Further simplification gives,

\[\mathfrak{B}_{\zeta,\rho,v}^{q + 1}{f(z)}^{\rho} = \rho^{q + 1}z^{\rho}p(z) + \zeta{(1 - \vartheta)}^{v}\rho^{q}z^{\rho + 1}p'(z).\ \ \ \ \ \ \ \ \ \ \ \ \ \ \ \ \ \ \ \ \ \ \ \ \ \ \ \ \ \ \ \ \ \ \ \ \ \ \ \ (10)\]

Dividing both sides of (10) by \(\rho^{q + 1}z^{\rho}\), we obtain

\[\frac{\mathfrak{B}_{\zeta,\rho,v}^{q + 1}{f(z)}^{\rho}}{\rho^{q + 1}z^{\rho}} = p(z) + \frac{\zeta(1 - \vartheta)^{v}}{\rho}zp'(z).\ \ \ \ \ \ \ \ \ \ \ \ \ \ \ \ \ \ \ \ \ \ \ \ \ \ \ \ \ \ \ \ \ \ \ \ \ \ \ \ \ \ \ \ \ \ \ \ \ \ \ \ \ \ \ \ \ \ \ \ \ \ \ \ \ \ (11)\]

It follows that,

\[\left| \frac{\mathfrak{B}_{\zeta,\rho,v}^{q + 1}{f(z)}^{\rho}}{\rho^{q + 1}z^{\rho}} - 1 \right| = \left| p(z) + \frac{\zeta(1 - \vartheta)^{v}}{\rho}zp'(z) - 1 \right|.\ \ \ \ \ \ \ \ \ \ \ \ \ \ \ \ \ \ \ \ \ \ \ \ \ \ \ \ \ \ \ \ \ \ \ \ \ \ \ \ \ \ \ (12)\]

By hypothesis,

\[\left| \frac{\mathfrak{B}_{\zeta,\rho,v}^{q + 1}{f(z)}^{\rho}}{\rho^{q + 1}z^{\rho}} - 1 \right| < 1 - \xi,\ \ \ \ \ \ \ \ \ \ \ \ \ \ \ \ \ \ \ \ \ \ \ \ \ \ \ \ \ \ \ \ \ \ \ \ \ \ \ \ \ \ \ \ \ \ \ \ \ \ \ \ \ \ \ \ \ \ \ \ \ \ \ \ \ \ \ \ \ \ \ \ \ \ \ \ \ \ \ \ \ \ \ \ \ \ \ \ \ \ \ (13)\]

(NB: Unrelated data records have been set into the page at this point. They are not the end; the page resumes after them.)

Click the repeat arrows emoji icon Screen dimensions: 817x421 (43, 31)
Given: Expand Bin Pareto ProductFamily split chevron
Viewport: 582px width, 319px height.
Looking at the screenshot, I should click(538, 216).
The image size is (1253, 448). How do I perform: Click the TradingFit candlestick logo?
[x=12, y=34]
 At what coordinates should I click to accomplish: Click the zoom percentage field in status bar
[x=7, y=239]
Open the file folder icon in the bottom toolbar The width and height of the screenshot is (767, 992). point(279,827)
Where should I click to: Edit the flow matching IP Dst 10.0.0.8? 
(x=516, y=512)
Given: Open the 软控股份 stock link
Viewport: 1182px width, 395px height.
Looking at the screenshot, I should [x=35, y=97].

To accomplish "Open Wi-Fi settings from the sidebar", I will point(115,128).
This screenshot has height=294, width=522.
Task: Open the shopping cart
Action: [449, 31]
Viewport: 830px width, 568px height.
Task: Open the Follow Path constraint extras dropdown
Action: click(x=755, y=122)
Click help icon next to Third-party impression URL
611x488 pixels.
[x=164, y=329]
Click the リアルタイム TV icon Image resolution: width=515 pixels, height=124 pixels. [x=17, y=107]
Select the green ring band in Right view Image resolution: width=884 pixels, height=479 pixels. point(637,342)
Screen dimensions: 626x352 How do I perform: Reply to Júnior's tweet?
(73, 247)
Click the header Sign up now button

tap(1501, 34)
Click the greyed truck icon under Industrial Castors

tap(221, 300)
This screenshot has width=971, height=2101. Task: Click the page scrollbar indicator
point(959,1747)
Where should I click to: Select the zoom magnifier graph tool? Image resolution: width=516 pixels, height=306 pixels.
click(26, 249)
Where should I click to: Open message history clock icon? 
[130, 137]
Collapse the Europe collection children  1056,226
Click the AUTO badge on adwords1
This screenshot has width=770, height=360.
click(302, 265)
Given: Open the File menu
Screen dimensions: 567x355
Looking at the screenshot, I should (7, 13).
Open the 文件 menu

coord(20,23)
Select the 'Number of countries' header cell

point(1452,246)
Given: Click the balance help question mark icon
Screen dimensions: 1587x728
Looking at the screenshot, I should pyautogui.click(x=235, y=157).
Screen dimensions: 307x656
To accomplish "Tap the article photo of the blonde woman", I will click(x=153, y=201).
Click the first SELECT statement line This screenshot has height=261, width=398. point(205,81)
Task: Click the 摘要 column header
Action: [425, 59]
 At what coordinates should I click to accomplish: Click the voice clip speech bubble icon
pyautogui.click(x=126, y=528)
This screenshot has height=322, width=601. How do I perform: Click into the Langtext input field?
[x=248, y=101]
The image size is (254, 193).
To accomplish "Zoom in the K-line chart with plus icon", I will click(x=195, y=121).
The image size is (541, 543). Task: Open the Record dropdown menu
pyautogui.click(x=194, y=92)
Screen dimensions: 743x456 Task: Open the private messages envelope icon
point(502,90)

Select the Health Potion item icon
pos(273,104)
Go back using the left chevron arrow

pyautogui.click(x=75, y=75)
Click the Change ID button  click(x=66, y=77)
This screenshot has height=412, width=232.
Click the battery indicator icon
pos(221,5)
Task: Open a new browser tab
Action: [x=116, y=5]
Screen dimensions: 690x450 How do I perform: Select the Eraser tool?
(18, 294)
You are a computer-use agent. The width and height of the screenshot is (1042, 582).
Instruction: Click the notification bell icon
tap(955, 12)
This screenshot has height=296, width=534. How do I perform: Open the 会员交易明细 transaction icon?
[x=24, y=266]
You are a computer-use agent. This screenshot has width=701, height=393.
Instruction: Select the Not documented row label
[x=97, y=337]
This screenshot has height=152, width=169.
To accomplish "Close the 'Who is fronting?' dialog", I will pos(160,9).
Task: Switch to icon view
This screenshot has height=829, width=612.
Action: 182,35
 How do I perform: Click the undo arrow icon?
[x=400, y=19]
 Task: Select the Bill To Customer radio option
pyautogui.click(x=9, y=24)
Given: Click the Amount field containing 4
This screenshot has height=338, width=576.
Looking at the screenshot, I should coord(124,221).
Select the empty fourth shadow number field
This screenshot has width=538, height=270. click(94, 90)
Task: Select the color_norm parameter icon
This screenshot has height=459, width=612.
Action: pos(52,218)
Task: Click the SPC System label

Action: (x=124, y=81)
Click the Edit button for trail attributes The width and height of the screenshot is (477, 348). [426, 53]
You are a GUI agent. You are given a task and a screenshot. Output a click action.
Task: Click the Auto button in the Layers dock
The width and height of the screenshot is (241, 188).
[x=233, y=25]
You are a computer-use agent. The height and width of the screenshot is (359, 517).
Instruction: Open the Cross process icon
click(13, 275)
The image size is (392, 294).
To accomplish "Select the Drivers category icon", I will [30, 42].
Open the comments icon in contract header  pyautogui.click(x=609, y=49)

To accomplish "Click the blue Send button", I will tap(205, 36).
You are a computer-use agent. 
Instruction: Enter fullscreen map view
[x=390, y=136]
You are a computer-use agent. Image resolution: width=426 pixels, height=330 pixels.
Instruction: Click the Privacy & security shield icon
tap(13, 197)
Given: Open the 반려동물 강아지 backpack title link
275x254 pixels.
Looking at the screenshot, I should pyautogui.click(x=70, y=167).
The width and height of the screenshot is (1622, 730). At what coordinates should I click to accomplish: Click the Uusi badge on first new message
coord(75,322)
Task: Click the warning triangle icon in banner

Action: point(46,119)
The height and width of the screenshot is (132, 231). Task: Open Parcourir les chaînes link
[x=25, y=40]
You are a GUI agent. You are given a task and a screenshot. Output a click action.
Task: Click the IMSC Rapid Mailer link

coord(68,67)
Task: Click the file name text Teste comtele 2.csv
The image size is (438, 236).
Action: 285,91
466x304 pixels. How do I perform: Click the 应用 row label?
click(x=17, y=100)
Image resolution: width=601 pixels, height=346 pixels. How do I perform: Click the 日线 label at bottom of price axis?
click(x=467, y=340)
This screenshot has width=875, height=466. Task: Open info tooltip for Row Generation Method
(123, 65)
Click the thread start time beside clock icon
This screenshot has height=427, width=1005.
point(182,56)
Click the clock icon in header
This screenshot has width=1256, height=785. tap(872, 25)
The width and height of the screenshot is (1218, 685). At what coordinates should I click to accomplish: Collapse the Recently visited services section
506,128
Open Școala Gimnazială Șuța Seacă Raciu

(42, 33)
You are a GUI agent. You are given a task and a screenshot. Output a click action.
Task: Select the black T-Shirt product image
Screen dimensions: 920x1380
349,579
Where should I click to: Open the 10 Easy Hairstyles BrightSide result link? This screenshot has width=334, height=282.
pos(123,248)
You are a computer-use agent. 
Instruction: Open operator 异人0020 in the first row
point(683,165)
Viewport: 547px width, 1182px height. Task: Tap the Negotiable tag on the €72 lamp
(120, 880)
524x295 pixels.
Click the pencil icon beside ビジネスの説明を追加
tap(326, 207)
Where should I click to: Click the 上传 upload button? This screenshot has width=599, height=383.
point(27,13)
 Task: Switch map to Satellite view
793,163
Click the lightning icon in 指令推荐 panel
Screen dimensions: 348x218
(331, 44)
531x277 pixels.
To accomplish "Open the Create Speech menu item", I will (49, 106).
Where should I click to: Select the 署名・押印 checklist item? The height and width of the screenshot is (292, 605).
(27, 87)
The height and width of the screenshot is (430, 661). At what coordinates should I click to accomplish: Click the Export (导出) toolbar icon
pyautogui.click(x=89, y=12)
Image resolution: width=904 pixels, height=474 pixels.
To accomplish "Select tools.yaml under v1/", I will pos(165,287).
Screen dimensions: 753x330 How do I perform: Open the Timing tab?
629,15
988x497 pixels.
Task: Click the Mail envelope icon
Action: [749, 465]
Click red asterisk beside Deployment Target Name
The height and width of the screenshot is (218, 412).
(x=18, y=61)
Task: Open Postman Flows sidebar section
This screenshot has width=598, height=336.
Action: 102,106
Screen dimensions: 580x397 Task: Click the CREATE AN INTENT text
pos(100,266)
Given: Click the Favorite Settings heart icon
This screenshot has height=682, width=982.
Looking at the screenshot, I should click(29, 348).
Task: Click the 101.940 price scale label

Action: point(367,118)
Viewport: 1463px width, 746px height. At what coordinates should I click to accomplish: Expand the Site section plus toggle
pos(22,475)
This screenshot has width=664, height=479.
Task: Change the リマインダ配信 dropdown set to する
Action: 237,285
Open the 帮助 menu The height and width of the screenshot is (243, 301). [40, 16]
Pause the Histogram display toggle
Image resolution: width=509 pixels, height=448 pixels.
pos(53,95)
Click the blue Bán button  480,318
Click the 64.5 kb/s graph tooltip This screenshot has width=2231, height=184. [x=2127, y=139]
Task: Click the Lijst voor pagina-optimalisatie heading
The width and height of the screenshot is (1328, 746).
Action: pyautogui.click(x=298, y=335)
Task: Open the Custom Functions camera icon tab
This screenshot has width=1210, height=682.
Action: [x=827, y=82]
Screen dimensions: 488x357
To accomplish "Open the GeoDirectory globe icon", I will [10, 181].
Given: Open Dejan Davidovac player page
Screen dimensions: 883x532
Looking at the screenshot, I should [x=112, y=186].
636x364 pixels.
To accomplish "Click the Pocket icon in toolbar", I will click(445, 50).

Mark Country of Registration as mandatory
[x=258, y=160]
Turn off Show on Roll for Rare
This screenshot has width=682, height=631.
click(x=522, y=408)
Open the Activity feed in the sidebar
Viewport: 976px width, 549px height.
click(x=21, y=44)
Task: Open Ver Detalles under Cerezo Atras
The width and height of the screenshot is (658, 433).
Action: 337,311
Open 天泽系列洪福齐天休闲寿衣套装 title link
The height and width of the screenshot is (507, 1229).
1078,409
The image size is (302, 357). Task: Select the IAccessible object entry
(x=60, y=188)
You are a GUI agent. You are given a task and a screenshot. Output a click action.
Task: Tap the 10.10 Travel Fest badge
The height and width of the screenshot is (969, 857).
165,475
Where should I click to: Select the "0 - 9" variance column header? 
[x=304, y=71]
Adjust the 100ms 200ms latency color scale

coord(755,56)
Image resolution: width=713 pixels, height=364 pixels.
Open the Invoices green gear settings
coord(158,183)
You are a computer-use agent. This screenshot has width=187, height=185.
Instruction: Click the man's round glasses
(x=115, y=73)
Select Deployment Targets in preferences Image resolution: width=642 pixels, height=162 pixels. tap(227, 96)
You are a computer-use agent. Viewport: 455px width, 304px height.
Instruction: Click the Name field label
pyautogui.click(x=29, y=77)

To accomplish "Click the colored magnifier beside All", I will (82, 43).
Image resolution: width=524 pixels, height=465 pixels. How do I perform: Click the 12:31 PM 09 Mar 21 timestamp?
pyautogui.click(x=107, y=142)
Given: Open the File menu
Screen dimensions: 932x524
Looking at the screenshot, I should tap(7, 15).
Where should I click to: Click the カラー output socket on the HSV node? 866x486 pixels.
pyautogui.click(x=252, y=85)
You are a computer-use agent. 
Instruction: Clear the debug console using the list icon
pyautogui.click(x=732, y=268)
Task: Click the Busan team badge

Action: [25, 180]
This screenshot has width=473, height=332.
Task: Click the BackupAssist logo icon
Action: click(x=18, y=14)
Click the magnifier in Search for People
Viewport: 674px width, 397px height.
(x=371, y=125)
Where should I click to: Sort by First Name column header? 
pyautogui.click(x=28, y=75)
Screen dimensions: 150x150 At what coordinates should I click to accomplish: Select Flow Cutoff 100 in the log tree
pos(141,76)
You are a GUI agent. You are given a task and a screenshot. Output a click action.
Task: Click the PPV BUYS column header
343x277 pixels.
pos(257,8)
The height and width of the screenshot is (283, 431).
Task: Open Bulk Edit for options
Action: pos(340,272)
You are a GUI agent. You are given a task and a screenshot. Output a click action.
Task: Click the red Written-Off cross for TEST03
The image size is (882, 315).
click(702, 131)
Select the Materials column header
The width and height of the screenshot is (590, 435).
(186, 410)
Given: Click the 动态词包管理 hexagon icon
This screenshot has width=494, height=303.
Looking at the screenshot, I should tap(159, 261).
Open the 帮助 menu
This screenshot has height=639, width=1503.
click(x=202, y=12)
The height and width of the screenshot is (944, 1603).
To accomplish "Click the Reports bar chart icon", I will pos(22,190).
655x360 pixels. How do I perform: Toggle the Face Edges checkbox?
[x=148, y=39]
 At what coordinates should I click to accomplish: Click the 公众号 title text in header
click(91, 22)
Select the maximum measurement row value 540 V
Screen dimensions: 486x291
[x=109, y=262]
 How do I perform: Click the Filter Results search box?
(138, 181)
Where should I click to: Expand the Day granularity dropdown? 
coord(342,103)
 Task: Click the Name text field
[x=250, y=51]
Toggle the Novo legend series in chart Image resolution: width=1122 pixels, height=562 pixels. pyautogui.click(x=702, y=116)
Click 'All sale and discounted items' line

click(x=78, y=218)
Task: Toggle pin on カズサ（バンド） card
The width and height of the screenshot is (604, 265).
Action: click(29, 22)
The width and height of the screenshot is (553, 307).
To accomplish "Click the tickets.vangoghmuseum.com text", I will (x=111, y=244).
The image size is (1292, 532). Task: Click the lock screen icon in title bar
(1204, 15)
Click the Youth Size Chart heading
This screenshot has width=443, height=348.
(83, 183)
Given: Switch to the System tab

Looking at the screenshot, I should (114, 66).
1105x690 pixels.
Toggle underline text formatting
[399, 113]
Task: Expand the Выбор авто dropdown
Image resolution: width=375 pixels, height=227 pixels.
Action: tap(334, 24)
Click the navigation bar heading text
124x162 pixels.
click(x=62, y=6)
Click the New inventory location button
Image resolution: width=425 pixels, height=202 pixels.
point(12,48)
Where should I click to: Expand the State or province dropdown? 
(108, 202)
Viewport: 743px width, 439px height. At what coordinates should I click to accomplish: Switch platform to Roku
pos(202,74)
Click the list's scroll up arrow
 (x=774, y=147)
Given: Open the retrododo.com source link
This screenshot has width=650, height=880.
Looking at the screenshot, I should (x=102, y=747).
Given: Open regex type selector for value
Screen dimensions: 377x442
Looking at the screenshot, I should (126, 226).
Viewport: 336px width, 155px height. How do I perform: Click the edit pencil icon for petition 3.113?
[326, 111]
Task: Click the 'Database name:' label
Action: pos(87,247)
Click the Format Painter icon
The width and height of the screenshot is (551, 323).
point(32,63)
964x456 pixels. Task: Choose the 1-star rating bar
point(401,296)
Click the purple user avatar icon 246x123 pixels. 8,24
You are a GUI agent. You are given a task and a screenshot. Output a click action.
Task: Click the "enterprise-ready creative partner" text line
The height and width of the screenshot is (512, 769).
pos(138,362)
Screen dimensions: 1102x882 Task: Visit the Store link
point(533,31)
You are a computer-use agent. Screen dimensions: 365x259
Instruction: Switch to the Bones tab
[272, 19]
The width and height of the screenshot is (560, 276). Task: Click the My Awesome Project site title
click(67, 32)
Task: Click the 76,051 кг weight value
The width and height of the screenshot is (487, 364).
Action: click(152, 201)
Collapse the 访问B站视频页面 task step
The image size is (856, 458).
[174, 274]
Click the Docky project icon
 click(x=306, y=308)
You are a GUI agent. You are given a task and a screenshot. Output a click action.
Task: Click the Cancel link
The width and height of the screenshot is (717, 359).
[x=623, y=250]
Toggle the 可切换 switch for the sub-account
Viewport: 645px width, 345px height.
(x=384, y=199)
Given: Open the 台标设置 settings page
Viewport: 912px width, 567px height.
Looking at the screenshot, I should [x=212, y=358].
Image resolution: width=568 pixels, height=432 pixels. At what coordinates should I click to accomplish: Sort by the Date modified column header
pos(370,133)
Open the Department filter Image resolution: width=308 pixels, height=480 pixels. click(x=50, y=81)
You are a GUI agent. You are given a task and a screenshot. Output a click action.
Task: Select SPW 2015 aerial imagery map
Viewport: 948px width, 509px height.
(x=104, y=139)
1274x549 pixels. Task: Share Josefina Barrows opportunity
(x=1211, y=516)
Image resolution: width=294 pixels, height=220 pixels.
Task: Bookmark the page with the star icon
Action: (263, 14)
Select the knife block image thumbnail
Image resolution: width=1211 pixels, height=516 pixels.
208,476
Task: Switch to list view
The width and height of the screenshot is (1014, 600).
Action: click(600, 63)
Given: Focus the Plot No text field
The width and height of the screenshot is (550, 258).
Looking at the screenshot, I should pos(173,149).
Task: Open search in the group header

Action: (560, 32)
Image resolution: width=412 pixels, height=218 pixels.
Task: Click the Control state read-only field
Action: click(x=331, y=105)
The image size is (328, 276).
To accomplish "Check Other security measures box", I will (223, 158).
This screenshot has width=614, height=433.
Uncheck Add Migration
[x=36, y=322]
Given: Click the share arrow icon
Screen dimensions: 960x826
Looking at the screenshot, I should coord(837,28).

Applying Lemma 2.4 with \(\delta = \frac{\zeta(1 - \vartheta)^{v}}{\rho}\) and\(\ T = 1 - \xi\), we obtain

\[\left| \frac{\mathfrak{B}_{\zeta,\rho,v}^{q}{f(z)}^{\rho}}{\rho^{q}z^{\rho}} - 1 \right| < \frac{1 - \xi}{1 + \frac{\zeta(1 - \vartheta)^{v}}{\rho}}\ ,\ \ \ \ \ \ \ \ \ \ \ \ \ \ \ \ \ \ \ \ \ \ \ \ \ \ \ \ \ \ \ \ \ \ \ \ \ \ \ \ \ \ \ \ \ \ \ \ \ \ \ \ \ \ \ \ \ \ \ \ \ \ \ \ \ \ \ \ \ \ \ \ \ \ (14)\]

Therefore,

\[\left| \frac{\mathfrak{B}_{\zeta,\rho,v}^{q}{f(z)}^{\rho}}{\rho^{q}z^{\rho}} - 1 \right| < \frac{(1 - \xi)\rho}{\rho + \zeta(1 - \vartheta)^{v}}\ ,\ \ \ \ \ \ \ \ \ \ \ \ \ \ \ \ \ \ \ \ \ \ \ \ \ \ \ \ \ \ \ \ \ \ \ \ \ \ \ \ \ \ \ \ \ \ \ \ \ \ \ \ \ \ \ \ \ \ \ \ \ \ \ \ \ \ \ \ \ \ \ \ \ \ \ \ \ \ \ \ \ \ \ \ \ \]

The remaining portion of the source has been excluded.